◆ Text section ◆
---
Design/methodology/approach
For identification of interdisciplinary research, an analysis is performed on journals from which articles have been cited in articles (co-)authored by WUR staff. The journals with cited articles are inventoried from the reference lists of the WUR articles. For each WUR article, a mean dissimilarity is calculated between the journal in which it has been published and the journals inventoried from the reference lists. Dissimilarities are derived from a large matrix with similarity values between journals, calculated from co-occurrence of these journals in the WUR articles’ reference lists.
Findings
For 21,191 WUR articles published between 2006 and 2015 in 2,535 journals mean dissimilarities have been calculated. The analysis shows that WUR articles with high mean dissimilarities often are published in multidisciplinary journals. Also, WUR articles with high mean dissimilarities are found in non-multidisciplinary (research field-specific) journals. For these articles (with high mean dissimilarities), this paper shows that citations are often made to more various research fields than for articles with lower mean dissimilarities.
---
◆ Instructions to follow ◆
Please continue the passage on identifying interdisciplinary WUR research through journal dissimilarities, starting right after its last sentence.
---
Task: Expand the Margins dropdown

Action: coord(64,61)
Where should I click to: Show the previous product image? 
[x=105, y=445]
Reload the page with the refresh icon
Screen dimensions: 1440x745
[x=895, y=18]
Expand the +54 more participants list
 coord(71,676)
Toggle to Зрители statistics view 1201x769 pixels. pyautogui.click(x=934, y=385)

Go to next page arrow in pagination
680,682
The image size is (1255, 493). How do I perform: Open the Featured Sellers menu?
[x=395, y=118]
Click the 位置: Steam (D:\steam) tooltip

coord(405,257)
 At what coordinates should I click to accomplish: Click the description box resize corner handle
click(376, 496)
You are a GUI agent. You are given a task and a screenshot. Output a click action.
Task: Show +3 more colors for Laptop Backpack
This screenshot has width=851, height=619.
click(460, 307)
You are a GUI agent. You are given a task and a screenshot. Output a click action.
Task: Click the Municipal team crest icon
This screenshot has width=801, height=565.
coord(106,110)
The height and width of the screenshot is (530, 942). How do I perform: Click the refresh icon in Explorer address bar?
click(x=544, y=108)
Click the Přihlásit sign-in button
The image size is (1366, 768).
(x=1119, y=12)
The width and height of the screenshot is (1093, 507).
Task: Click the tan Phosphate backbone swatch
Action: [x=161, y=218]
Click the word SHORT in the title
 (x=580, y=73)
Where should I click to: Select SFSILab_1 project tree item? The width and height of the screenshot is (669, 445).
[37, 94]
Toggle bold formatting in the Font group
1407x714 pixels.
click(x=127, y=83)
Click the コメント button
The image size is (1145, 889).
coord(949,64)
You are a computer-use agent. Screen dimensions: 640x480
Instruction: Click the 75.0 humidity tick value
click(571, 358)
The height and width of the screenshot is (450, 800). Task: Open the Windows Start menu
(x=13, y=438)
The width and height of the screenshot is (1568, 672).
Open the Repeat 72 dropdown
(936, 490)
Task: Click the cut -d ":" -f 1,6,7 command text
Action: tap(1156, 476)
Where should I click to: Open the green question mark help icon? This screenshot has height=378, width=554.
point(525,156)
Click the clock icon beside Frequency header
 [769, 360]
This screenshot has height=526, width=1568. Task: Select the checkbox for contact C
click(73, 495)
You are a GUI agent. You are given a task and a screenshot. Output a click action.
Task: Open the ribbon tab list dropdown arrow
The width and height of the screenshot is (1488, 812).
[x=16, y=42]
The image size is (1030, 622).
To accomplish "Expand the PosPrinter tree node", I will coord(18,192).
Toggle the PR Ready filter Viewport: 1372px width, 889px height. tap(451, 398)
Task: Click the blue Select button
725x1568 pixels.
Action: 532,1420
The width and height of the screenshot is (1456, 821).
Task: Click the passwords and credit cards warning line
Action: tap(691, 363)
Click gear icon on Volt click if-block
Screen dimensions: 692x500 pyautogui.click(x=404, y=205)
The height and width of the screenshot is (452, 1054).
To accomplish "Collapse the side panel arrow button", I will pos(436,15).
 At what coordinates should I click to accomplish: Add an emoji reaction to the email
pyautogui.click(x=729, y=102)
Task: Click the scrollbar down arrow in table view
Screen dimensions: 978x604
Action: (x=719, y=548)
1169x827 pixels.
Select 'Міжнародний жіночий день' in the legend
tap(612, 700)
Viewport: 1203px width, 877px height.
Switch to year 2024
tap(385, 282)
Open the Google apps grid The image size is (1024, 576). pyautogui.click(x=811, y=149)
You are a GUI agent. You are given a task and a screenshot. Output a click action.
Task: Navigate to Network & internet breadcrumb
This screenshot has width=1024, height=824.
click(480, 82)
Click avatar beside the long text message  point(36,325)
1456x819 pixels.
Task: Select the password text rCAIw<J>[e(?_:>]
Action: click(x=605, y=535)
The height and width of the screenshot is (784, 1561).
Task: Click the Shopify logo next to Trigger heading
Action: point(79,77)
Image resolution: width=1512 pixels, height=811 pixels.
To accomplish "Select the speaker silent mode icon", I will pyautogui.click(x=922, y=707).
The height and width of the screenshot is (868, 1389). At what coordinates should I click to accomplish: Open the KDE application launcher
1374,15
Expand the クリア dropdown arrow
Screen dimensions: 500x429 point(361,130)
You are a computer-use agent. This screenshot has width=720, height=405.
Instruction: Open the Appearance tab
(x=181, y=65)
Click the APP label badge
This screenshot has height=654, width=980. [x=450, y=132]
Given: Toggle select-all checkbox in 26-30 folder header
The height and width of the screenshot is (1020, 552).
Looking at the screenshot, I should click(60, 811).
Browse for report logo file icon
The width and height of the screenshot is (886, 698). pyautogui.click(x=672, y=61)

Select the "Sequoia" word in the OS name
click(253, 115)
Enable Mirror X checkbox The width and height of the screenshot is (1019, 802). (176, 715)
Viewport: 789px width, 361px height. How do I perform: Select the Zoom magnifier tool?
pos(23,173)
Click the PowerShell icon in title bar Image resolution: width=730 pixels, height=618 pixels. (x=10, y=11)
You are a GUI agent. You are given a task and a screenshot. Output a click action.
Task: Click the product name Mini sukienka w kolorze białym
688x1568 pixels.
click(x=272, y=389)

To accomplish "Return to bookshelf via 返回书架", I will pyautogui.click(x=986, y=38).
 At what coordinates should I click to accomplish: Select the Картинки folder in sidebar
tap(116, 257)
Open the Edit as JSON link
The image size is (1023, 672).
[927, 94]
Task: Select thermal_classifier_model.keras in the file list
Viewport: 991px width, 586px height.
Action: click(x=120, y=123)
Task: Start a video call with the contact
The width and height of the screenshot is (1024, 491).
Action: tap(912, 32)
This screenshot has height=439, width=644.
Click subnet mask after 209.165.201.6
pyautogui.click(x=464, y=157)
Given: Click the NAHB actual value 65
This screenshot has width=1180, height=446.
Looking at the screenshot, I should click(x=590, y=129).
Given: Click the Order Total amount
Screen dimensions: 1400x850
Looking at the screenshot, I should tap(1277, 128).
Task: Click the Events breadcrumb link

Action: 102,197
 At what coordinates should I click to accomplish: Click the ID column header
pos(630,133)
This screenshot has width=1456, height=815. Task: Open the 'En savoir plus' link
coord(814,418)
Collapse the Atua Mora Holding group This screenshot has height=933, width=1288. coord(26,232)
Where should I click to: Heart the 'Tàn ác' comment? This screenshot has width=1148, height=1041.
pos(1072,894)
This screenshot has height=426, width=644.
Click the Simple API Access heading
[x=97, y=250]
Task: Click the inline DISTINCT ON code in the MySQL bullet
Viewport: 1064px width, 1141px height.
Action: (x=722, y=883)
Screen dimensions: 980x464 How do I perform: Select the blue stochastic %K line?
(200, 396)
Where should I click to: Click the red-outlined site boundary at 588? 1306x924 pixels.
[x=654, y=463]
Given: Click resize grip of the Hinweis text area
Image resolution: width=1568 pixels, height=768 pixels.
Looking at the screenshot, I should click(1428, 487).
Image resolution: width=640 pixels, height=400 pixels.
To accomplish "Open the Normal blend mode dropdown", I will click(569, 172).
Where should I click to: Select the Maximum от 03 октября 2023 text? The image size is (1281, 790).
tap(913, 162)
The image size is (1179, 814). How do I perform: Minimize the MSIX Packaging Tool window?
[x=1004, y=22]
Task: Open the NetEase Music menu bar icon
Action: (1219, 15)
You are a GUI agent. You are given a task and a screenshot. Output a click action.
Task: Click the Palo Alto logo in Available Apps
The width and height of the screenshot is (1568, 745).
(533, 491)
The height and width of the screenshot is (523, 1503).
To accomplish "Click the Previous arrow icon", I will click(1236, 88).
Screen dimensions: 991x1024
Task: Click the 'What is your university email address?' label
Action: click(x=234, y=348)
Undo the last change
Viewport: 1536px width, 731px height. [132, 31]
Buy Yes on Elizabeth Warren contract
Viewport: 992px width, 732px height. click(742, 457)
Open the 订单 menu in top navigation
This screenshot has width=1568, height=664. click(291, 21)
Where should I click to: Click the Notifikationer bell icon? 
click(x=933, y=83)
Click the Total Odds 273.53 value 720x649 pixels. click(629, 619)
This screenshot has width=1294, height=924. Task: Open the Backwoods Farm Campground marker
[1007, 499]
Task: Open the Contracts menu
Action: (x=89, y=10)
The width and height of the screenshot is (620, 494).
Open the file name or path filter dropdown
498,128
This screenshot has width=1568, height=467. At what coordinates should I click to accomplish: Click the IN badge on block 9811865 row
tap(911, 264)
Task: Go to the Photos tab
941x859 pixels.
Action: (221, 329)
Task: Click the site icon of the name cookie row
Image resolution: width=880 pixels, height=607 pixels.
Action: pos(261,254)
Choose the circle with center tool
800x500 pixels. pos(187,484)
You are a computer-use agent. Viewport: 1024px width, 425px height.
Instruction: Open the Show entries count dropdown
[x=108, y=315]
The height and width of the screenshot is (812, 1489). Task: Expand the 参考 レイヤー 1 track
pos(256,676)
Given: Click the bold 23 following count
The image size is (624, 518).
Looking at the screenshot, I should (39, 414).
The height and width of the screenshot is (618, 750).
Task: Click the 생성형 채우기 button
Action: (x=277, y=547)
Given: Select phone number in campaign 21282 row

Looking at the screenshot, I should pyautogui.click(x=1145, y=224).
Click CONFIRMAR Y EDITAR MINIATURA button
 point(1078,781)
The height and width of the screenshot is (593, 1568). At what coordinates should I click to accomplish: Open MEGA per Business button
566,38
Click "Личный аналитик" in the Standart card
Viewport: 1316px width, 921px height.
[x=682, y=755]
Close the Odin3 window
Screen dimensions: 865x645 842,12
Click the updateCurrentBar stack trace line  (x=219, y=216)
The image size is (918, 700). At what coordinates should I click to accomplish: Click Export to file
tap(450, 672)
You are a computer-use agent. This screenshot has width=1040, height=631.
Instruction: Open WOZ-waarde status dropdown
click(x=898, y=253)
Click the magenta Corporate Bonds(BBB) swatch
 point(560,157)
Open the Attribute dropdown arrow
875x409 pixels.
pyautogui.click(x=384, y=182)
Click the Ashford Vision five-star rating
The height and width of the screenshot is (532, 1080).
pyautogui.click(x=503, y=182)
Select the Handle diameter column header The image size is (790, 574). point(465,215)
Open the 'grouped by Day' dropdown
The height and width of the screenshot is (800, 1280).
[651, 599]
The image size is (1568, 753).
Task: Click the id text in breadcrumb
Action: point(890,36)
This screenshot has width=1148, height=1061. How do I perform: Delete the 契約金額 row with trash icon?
---
◆ Response area ◆
Originality/value
Identification of articles reporting on interdisciplinary research may be important to WUR policy for strategic purposes or for the evaluation of researchers or groups. Also, this analysis enables to identify journals with high mean dissimilarities (due to WUR articles citing more various research fields). Identification of these journals with a more interdisciplinary scope can be important for collection management by the library.